§ **Work instruction**:
When you reach the line that contains "unrinji (39, 1536)", begin copying exactly and continue through the last line below. Do not copy pictures.

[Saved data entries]
□ □ □ □

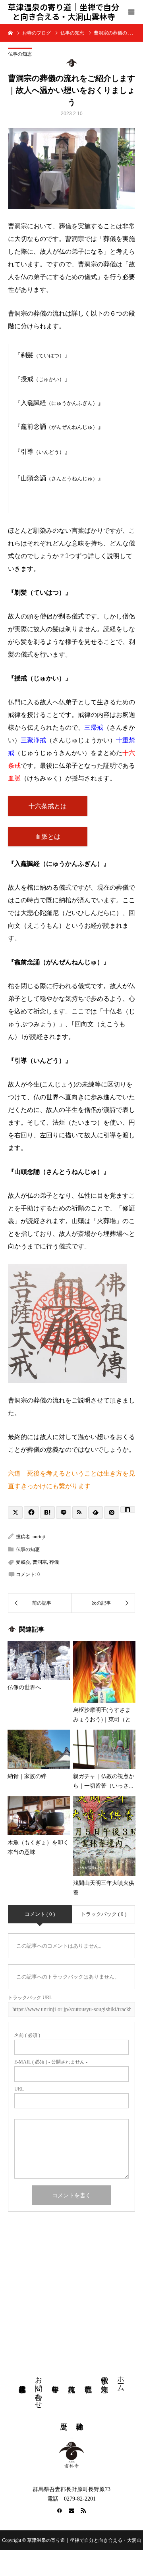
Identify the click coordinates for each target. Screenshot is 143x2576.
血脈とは (47, 836)
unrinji (39, 1536)
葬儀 (54, 1562)
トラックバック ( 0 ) (103, 1914)
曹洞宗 (40, 1562)
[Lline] (63, 1512)
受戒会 (23, 1562)
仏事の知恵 (20, 54)
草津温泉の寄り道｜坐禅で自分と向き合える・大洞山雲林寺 (63, 11)
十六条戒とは (48, 806)
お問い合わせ (39, 2388)
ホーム (121, 2380)
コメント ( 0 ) (40, 1914)
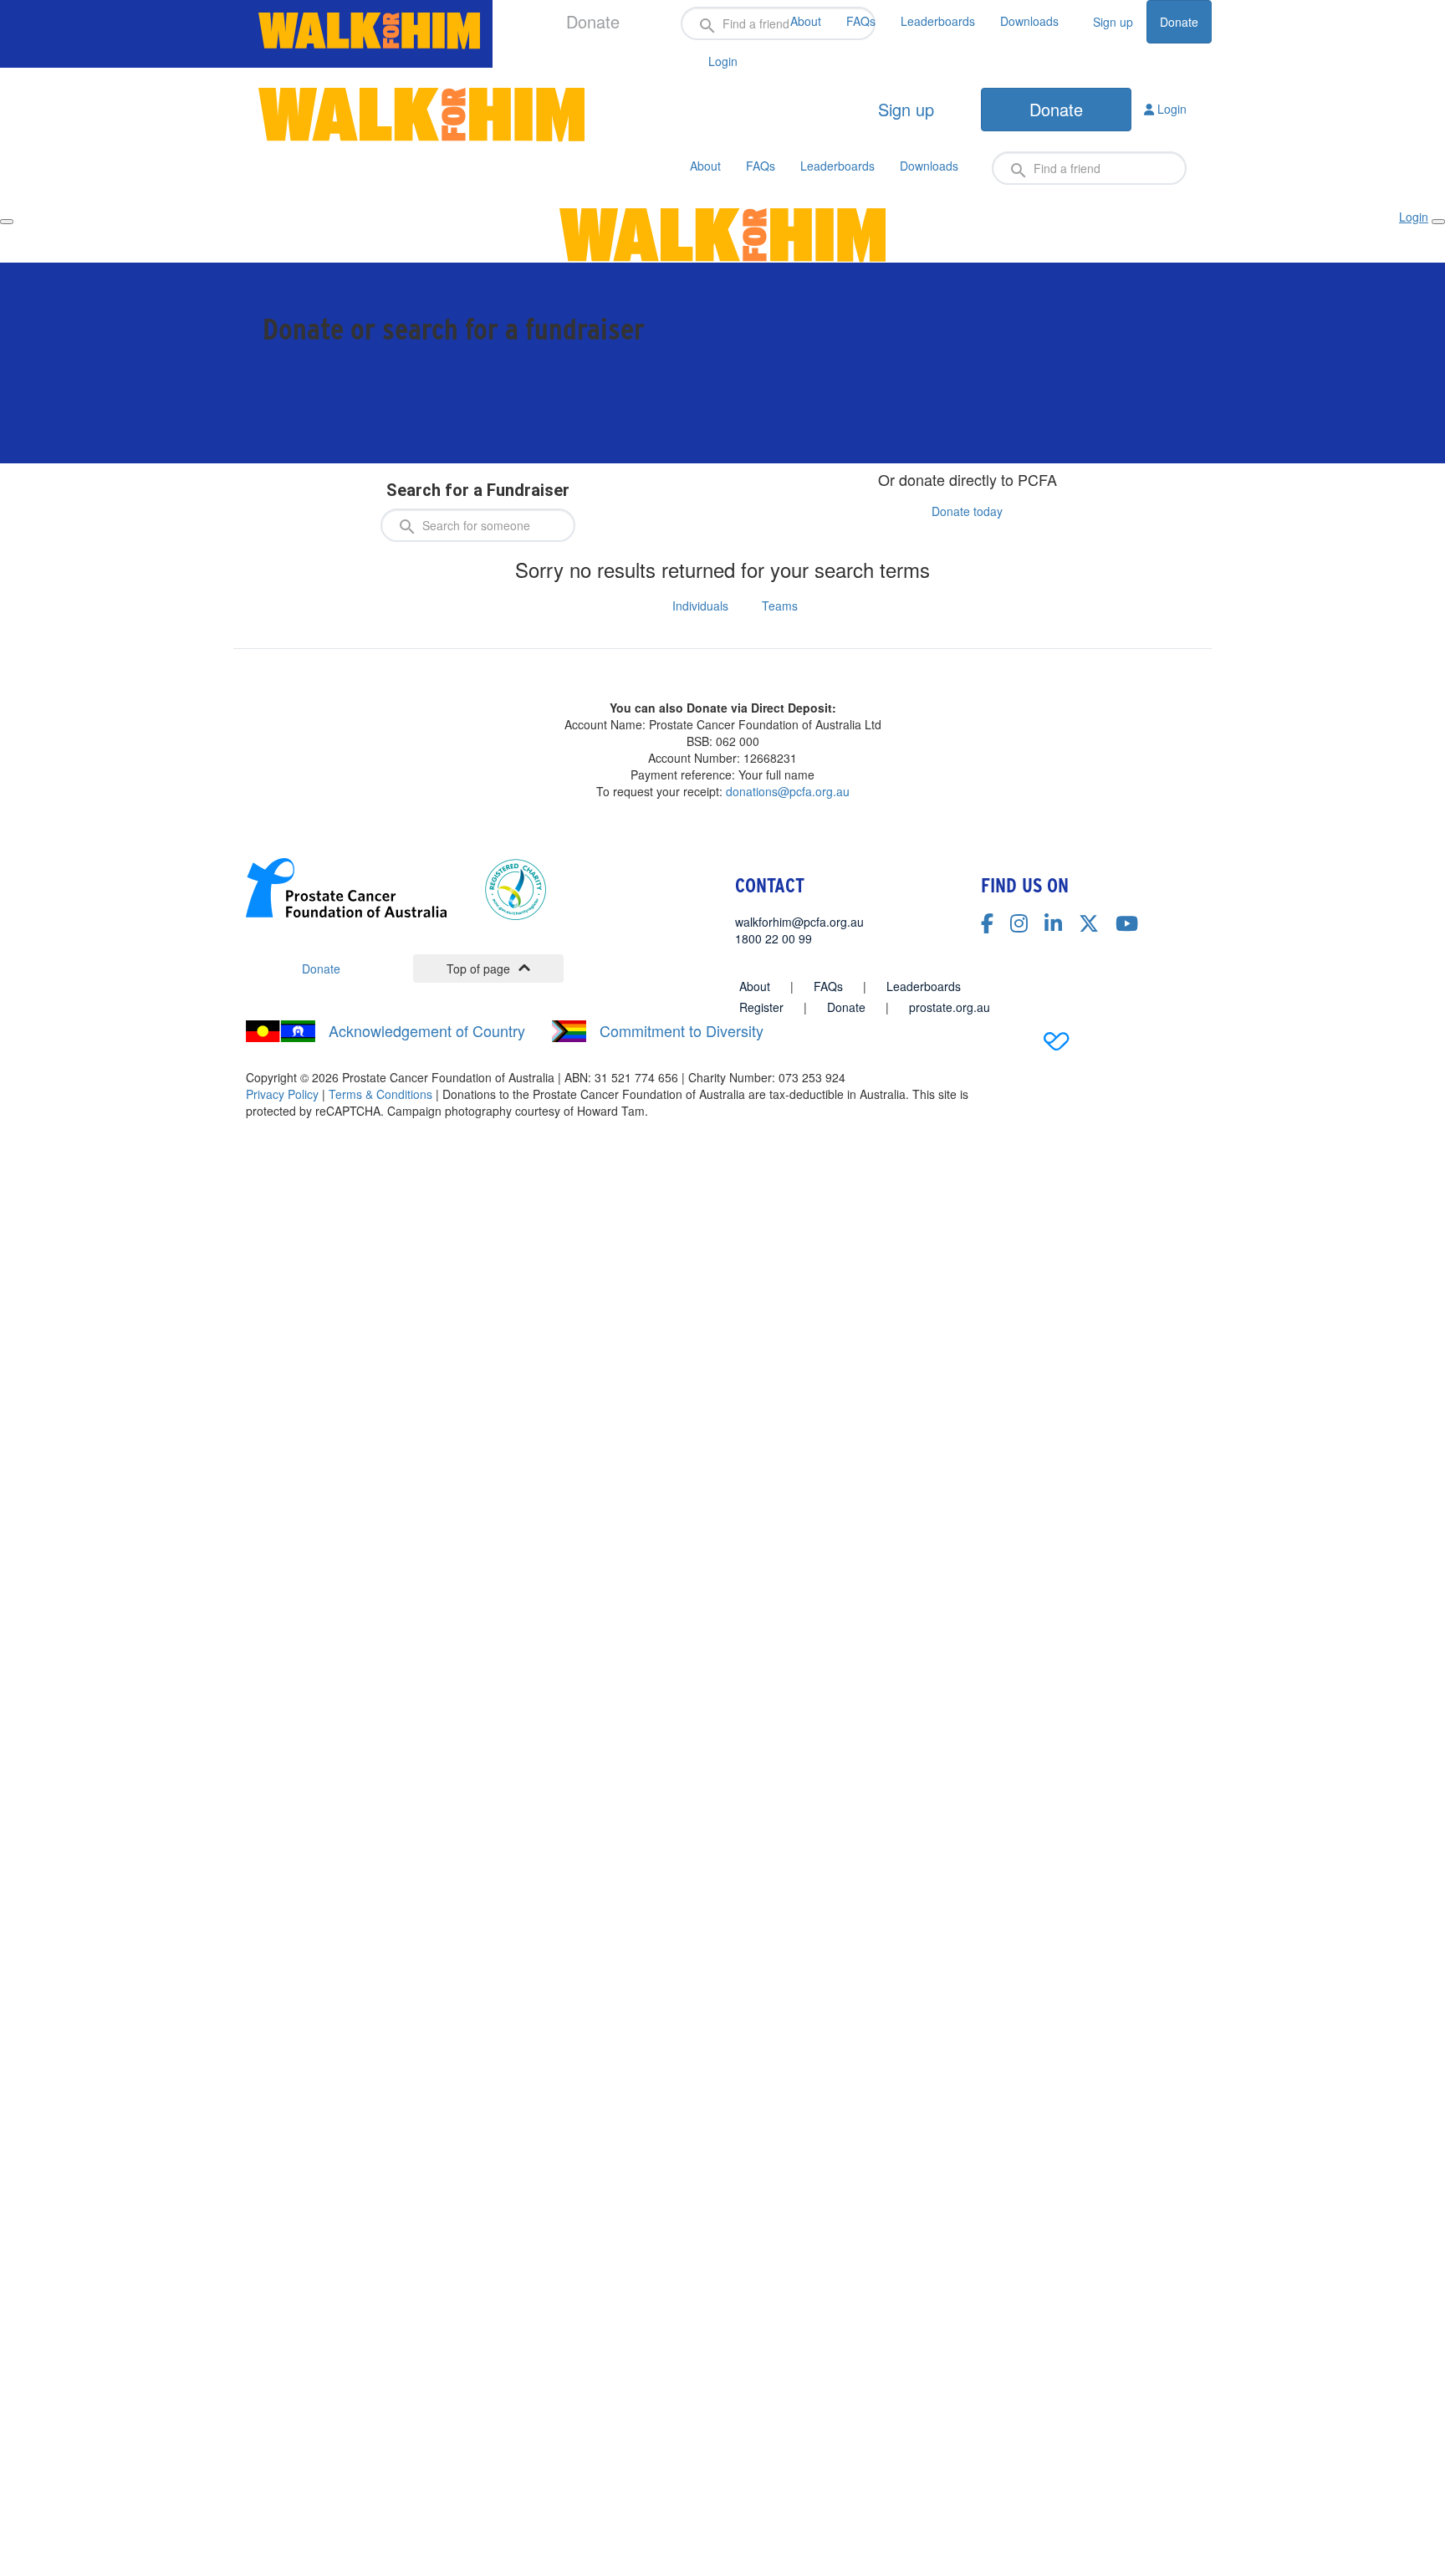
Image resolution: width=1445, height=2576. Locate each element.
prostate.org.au (949, 1007)
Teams (780, 605)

□ □ □ □

§ **Solution to the exercise**:
unrinji (39, 1536)
葬儀 (54, 1562)
トラックバック ( 0 ) (103, 1914)
曹洞宗 (40, 1562)
[Lline] (63, 1512)
受戒会 (23, 1562)
仏事の知恵 (20, 54)
草津温泉の寄り道｜坐禅で自分と向き合える・大洞山雲林寺 (63, 11)
十六条戒とは (48, 806)
お問い合わせ (39, 2388)
ホーム (121, 2380)
コメント ( 0 ) (40, 1914)
Image resolution: width=1445, height=2576. Locate each element.
prostate.org.au (949, 1007)
Teams (780, 605)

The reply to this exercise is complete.